## Stated goal
Reproduce all of the records below verbatim, line for line and in their original order.

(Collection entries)
▽

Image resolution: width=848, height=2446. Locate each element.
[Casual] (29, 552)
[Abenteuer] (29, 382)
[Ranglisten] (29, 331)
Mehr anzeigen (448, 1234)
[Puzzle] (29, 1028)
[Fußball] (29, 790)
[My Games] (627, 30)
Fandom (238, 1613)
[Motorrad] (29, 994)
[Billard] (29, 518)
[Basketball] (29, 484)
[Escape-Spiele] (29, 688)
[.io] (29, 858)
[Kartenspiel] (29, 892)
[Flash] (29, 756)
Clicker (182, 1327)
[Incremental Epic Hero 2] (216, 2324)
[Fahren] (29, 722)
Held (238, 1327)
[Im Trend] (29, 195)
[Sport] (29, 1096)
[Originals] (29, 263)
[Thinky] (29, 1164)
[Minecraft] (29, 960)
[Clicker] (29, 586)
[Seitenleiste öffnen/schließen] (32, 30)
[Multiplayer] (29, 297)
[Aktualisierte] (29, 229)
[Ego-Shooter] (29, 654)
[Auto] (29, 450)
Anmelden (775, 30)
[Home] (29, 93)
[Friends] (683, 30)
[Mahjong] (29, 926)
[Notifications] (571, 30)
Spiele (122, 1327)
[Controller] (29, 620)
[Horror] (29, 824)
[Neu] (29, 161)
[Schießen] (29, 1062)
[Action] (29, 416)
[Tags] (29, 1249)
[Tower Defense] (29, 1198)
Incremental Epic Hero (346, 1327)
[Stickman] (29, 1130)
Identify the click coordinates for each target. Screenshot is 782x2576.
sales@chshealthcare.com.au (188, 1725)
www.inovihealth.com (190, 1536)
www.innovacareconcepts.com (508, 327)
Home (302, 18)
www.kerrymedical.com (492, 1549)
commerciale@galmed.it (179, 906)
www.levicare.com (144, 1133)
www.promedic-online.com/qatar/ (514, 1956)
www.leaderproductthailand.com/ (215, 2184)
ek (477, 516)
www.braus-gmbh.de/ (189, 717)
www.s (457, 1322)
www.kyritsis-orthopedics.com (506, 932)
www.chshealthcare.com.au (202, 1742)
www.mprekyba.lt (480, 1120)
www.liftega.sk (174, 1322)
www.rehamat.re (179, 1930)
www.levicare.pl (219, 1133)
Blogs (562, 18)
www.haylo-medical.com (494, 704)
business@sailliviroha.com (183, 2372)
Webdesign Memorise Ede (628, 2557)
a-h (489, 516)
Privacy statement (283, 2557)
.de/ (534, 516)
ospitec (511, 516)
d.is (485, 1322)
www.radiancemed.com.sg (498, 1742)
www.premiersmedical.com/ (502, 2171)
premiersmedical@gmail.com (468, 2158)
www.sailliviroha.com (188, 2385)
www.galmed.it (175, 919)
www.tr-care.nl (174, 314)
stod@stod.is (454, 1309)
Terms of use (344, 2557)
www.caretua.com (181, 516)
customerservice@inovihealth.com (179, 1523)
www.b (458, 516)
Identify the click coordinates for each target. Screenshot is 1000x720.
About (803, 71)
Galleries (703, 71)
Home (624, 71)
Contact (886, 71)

△

## Solution below
Image resolution: width=848, height=2446. Locate each element.
[Casual] (29, 552)
[Abenteuer] (29, 382)
[Ranglisten] (29, 331)
Mehr anzeigen (448, 1234)
[Puzzle] (29, 1028)
[Fußball] (29, 790)
[My Games] (627, 30)
Fandom (238, 1613)
[Motorrad] (29, 994)
[Billard] (29, 518)
[Basketball] (29, 484)
[Escape-Spiele] (29, 688)
[.io] (29, 858)
[Kartenspiel] (29, 892)
[Flash] (29, 756)
Clicker (182, 1327)
[Incremental Epic Hero 2] (216, 2324)
[Fahren] (29, 722)
Held (238, 1327)
[Im Trend] (29, 195)
[Sport] (29, 1096)
[Originals] (29, 263)
[Thinky] (29, 1164)
[Minecraft] (29, 960)
[Clicker] (29, 586)
[Seitenleiste öffnen/schließen] (32, 30)
[Multiplayer] (29, 297)
[Aktualisierte] (29, 229)
[Ego-Shooter] (29, 654)
[Auto] (29, 450)
Anmelden (775, 30)
[Home] (29, 93)
[Friends] (683, 30)
[Mahjong] (29, 926)
[Notifications] (571, 30)
Spiele (122, 1327)
[Controller] (29, 620)
[Horror] (29, 824)
[Neu] (29, 161)
[Schießen] (29, 1062)
[Action] (29, 416)
[Tags] (29, 1249)
[Tower Defense] (29, 1198)
Incremental Epic Hero (346, 1327)
[Stickman] (29, 1130)
Identify the click coordinates for each target. Screenshot is 782x2576.
sales@chshealthcare.com.au (188, 1725)
www.inovihealth.com (190, 1536)
www.innovacareconcepts.com (508, 327)
Home (302, 18)
www.kerrymedical.com (492, 1549)
commerciale@galmed.it (179, 906)
www.levicare.com (144, 1133)
www.promedic-online.com/qatar/ (514, 1956)
www.leaderproductthailand.com/ (215, 2184)
ek (477, 516)
www.braus-gmbh.de/ (189, 717)
www.s (457, 1322)
www.kyritsis-orthopedics.com (506, 932)
www.chshealthcare.com.au (202, 1742)
www.mprekyba.lt (480, 1120)
www.liftega.sk (174, 1322)
www.rehamat.re (179, 1930)
www.levicare.pl (219, 1133)
Blogs (562, 18)
www.haylo-medical.com (494, 704)
business@sailliviroha.com (183, 2372)
Webdesign Memorise Ede (628, 2557)
a-h (489, 516)
Privacy statement (283, 2557)
.de/ (534, 516)
ospitec (511, 516)
d.is (485, 1322)
www.radiancemed.com.sg (498, 1742)
www.premiersmedical.com/ (502, 2171)
premiersmedical@gmail.com (468, 2158)
www.sailliviroha.com (188, 2385)
www.galmed.it (175, 919)
www.tr-care.nl (174, 314)
stod@stod.is (454, 1309)
Terms of use (344, 2557)
www.caretua.com (181, 516)
customerservice@inovihealth.com (179, 1523)
www.b (458, 516)
Identify the click coordinates for each target. Screenshot is 1000x720.
About (803, 71)
Galleries (703, 71)
Home (624, 71)
Contact (886, 71)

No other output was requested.